Many of us visit a city on holiday and decide we want to move there later, whether it’s in our home country or abroad. While having this sort of inspiration is generally a good thing, it can be deceptive as well. Simply put, the most tourist-friendly cities make their lifestyles seem like you are living in a movie, while the reality is rarely even close to that.
People who visit New York City assume that if they moved there they’d see all the Broadway plays or would at least go to all the trendy brunch places each weekend. People who visit Los Angeles assume that they’ll wake up early each morning to surf, but only a tiny minority actually have these experiences once they get there.
Visit a non-touristy city or neighborhood for a better perspective
Having lived in so many different places around the world I should be better at being able to separate the fantasy from the reality, but it’s still a challenge. The tourist districts in most famous cities tend to be exciting and filled with appealing quirks, from street food to glamorous bars to famous museums, but living in those cities rarely involves any of that.
For the last two months I’ve been traveling around Great Britain with the thought that I’d like to find a place here to live for awhile. London is too crowded and expensive so I’ve been drifting around to over a dozen cities in other corners of the island. Many places seem very appealing when I’m in the tourist area, but honestly it’s the non-touristy places that provide a better view of what expat life would be like here.
For example, I’ve recently spent 3 days each in Bristol and Exeter in the south, and neither has much glamor to it, which means that I’ve spent most of my time in residential areas and shopping districts. Even if I did move to London, most likely I’d be spending most of my time in residential areas and shopping districts, so this actually adds a new perspective.

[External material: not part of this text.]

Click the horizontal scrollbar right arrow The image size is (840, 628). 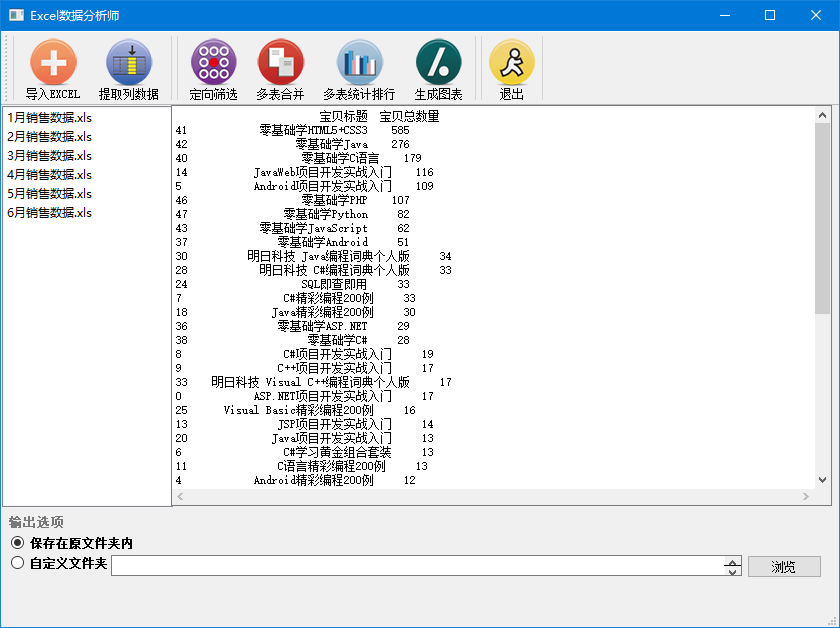pyautogui.click(x=806, y=497)
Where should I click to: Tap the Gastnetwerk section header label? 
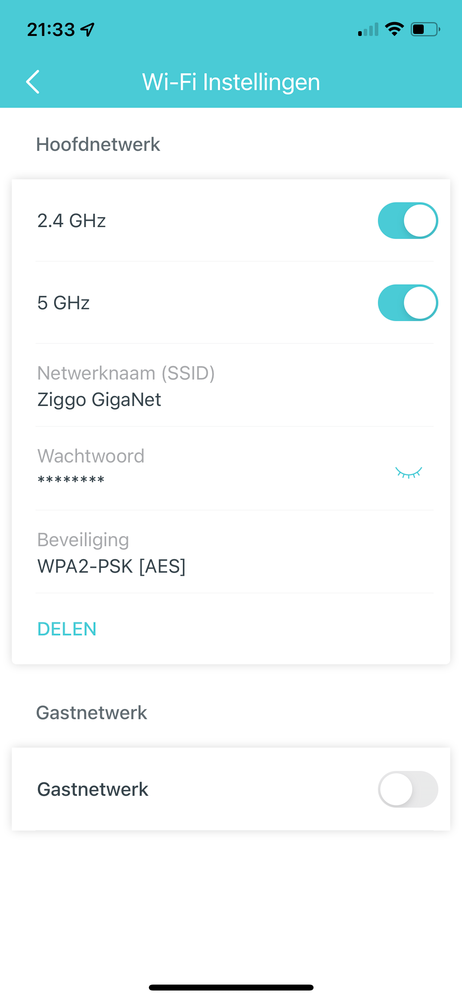pyautogui.click(x=92, y=712)
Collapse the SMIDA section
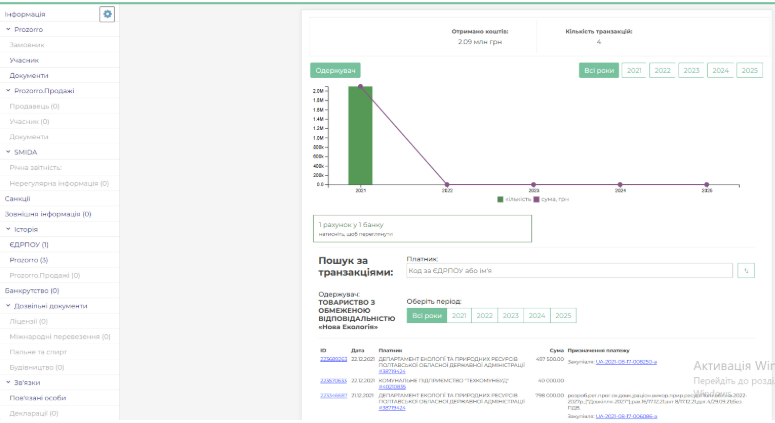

Life in the middle of everything won’t last long as an expat
In my experience, even people who intend to live their lives as if they were characters in a movie or TV show, rarely keep it up for long. Bangkok is another good example where the Khaosan Road area feels like round the clock craziness and fun when you are a backpacker there, but once you move to Bangkok you’ll end up living many miles away in one of the quiet residential areas, and life won’t resemble your tourist visit at all.
Assuming you’ll be getting a job of some kind, it’s more valuable to look at a city or country from the perspective of its residential neighborhoods to see if they suit you permanently or not. Even if you are self employed or retired, you won’t be sipping drinks every afternoon at the hotel bar, at least for more than a week or two after you arrive.
So if you are thinking of moving to a new country or city, it’s probably wise to not only spend a week or more there first, but to stay in a non-touristy town or neighborhood. The locals and living options there might seem great, though they might seem more mundane than you expected.